はじめに
前回、限定公開のGoogleアクセスについて記載しましたが、同じセキュリティに関連するサービスとして、今回は外部からのGoogleのAPI実行について制限するVPC Service Controlsについて記載します。
概要
VPC Service Controlsとはサービス境界を定義し、特定の条件を満たさない場合のAPIに対するアクセスを禁止することが可能です。また異なるプロジェクトからアクセスした場合、サービス境界ブリッジを定義することで、別な境界からのアクセスを許可することも可能です。
https://cloud.google.com/vpc-service-controls/docs/overview?hl=ja
イメージ図
この図ですと緑の洋服を着た人はいくつかの制限をくぐり抜けAPIアクセスできております。
ただ、赤い眼鏡の人は許可IPの時点で弾かれてしまいアクセスができない状態になっております。
それぞれ何がどういった制限になっているか後続で記載します。
VPC Service Controls の内容
ここ以降にイメージ図に記載したような内容はどう実現されていたか、を記載します。
Access Context Manager
アクセスレベルを定義することができるサービスです。
画面上、以下のような形で定義が可能です。
今回イメージ図のような許可を行いたい場合、IPサブネットワークにIPアドレスを登録する形になります。
ここで定義したアクセスレベルをVPC Service Controlsでは利用することになります。
プレミアムをすることでデバイスポリシーを利用した制限が可能になります。
https://cloud.google.com/access-context-manager/docs/overview?hl=ja
VPC Service Controls
今回の実現したい内容を行うための肝のサービスとなります。
https://cloud.google.com/vpc-service-controls/docs/use-access-levels?hl=ja
制限に関わる部分のみ設定画面をスクリーンショットはります。
①対象プロジェクトないし対象VPCを設定
以下「ADD RESOURCES」にてプロジェクトを追加することで対象プロジェクトに対する境界が追加できます。
②保護するサービスを設定
境界を対象にするサービスを絞ることができます。
なお、全サービスを対象にする場合、Google Cloud 自体のサービスが増えると、追加する必要がありそうです。
③VPCからアクセス可能なサービス
VPCからのアクセスについてはどのサービスも限定公開アクセスを利用するよう、基本的には「すべての制限付きサービス」を選択します。
④お待ちかねのIPアドレス制限
Access Context Manager で設定したIPアドレスを許可しそれ以外は拒否するよう、ここではAccess Context Managerで設定したアクセスレベルを選択します。図内の赤い眼鏡の人を弾きます。
⑤内向きのポリシーとしてプリンシパルを指定する
ここが吹き出し上、許可プリンシパルにあたります。
APIクライアントのFROM属性のID箇所には選択したIDとし、対象のプリンシパルを選択します。

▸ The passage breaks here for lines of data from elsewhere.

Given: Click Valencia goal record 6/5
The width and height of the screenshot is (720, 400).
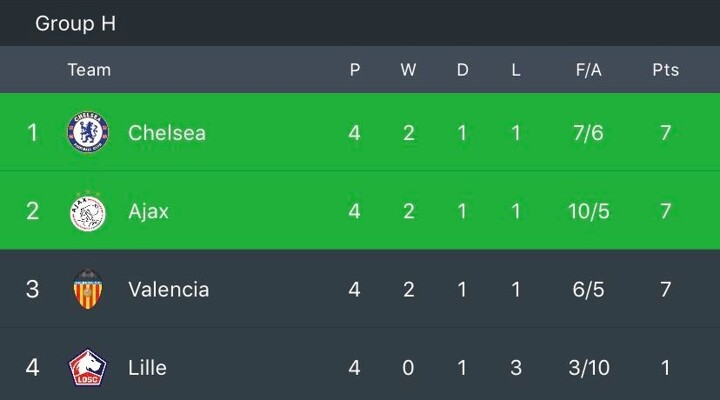Looking at the screenshot, I should (588, 289).
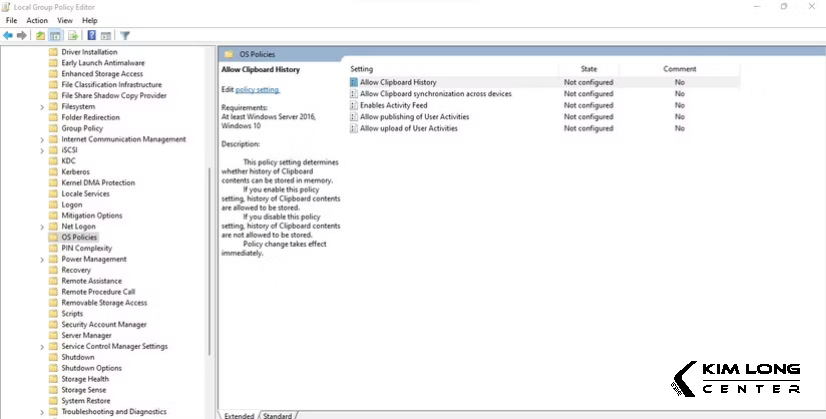The width and height of the screenshot is (826, 419).
Task: Open the Action menu
Action: click(x=37, y=20)

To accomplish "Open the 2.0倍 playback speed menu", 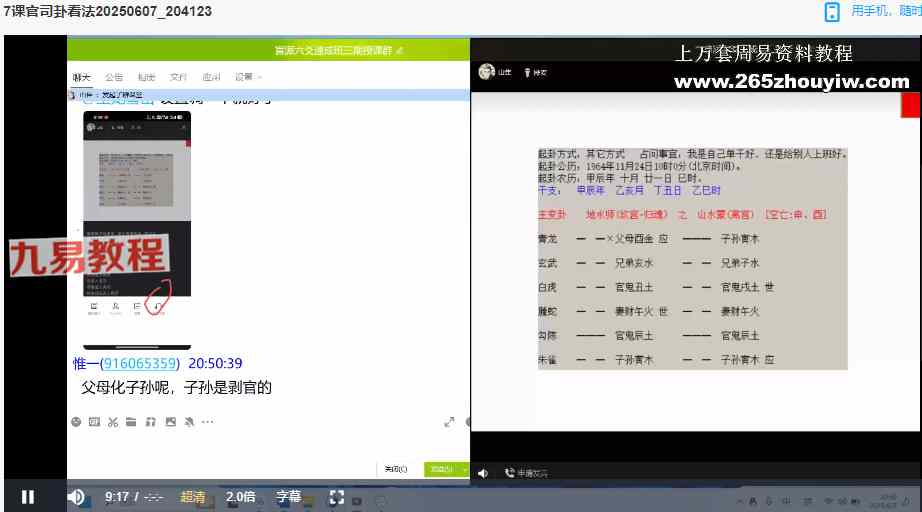I will click(241, 497).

ソースについては、基本的にはAccess Context Managerで許可したアクセスレベルを選択します(図内の赤い眼鏡の人を弾きます。)。
TO属性箇所のサービスやリソースは今回絞る必要はなくすべてのサービス、すべてのプロジェクトが設定する値となります。
⑥完了
以上で必要箇所の設定が完了しました。
設定後の画面としては以下のような形になります。
プロジェクトに対して、あるアクセスレベルで、上り通信をIDで許可する、という形です。
挙動確認
例えばアクセスできない場合、以下のようにリクエストを実行できない旨、出力されます。
なお、アクセス可能な条件が揃うと以下となります。
所感
それほど難しくなくプロジェクト内のリソースに対するAPI制限を行うことができました。APIを制限するような仕組みが必要な場合には活躍するサービスかと思います。また、プロジェクト間のサービスもブリッジ境界を組むことで許可できたり、対象APIによって制限を変えたりと、制限対象に合わせて柔軟に調整することが可能です。
ただ、VPC Service Controlsでの制限に対応しているAPI、していないAPIがあるので、必ずすべてを網羅しようとするとできない点が出てくると思います、そのため、制限という観点ではIAMに付与する権限については、引き続き気にしなければならない点となりますので、注意ください。
もともとのセキュリティ制限の思想の違いだとは思いますが、AWSではこういったものが対象サービス内での制限やIAMでの制限になってくると思うので、Google Cloudでは制限可能なサービスがあるという点で差別化できる点かと思います。